Narratives are embedded in the structure of the health care system, and in the ways in which we think about patients, families, communities and neighborhoods we serve—and even ourselves.

Narratives help people move through the world, though not always to the benefit of every individual. Alonzo L. Plough, the Robert Wood Johnson Foundation’s Vice President for Research and Evaluation and Chief Science Officer, defines narrative this way:

Built on the underlying and often unspoken beliefs that comprise cultures, narratives influence people’s interpretation of how things are, how things should be, and what is better or worse. They are built over time, and are often sustained by a dominant group in order to institutionalize and maintain its power.

To work toward more equitable systems, it is necessary for changemakers to confront and shift these dominant narratives that maintain the inequitable status quo.

For example, consider the common cultural assumption that wealth is available to anyone in our country who works hard enough. If the narrative is that wealth is up to each of us individually, the implication is that race (a feature ascribed to an individual) – not racism (a system of discrimination) – is the primary reason for racial wealth gaps.

Similarly, the common cultural assumption that wellness is granted to those who take care of themselves implies that personal failings—not structural ones—are responsible for health issues and healthcare gaps.

Shifting Narratives

The American Medical Assocation and the AAMC conclude that these types of narratives around race, individualism, and meritocracy “create harm, undermining public health and the advancement of health equity; they must be named, disrupted and corrected.”

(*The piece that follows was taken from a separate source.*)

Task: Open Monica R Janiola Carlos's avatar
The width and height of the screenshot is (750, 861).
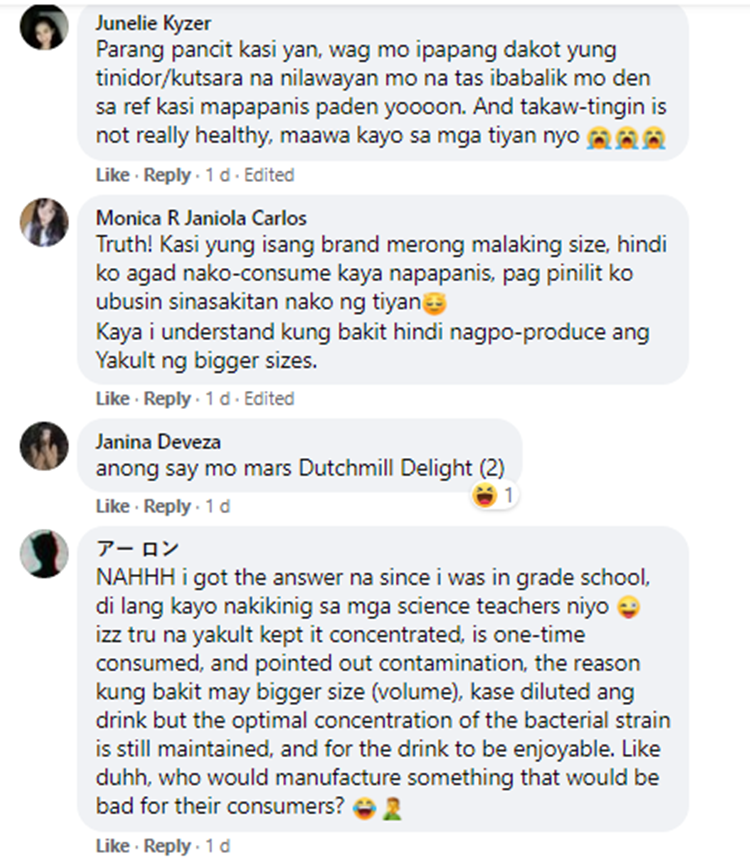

Imagine if the narratives around health and wealth prioritized equity and community instead of competitive individualism and the “level playing field” myth. Plough says that working to move narratives into alignment “with culture, cultural context, and cultural identity is a powerful tool for social change and transformations in power structures.” The AMA and AAMC put it plainly: “dominant narratives lose some of their power when they are unmasked for what they are—tools for creating and reinforcing power.”

The process of shifting narratives in this way is called narrative change. The DASH Framework specifies Narrative as a key part of systems change, hand in hand with Building connections & sharing power and Equitable policy & practice. Public health and community leaders can set the foundation for narrative change by foregrounding new, more inclusive visions that make room for everyone to find health and fulfillment.

Marshall Ganz, the activist and scholar whose teachings, writings, and actions have contributed to social change for decades, elaborates on three parts of a type of community-oriented leadership he calls public narrative: the story of self, the story of us, and the story of now. First, a change-maker shares the hopes, goals, and values that are important to them; then, they connect the story of the community to the vision and values just articulated; and then they show how the time to act decisively has come.

Consider how marriage equality gained momentum. The message “love is love” resonated as an important truth for many people, regardless of their sexual orientation or politics. Changemakers working to shift societal narratives underscored this truth by recounting personal narratives. It was the individual stories of same-sex couples in decades-long relationships, parenting children together, wishing to grow old together, or sharing last moments with each other that pushed many Americans who may have previously ignored or even protested the issue to shift their mindsets.

If you were to poll people on whether it’s data or stories that better move public-health policy and practice, the majority might say data. It’s true that data is an essential component of responsible development and implementation. But to move public health decisions and resources toward equity and effectiveness requires a firm understanding of the narrative—where it is and where it needs to go.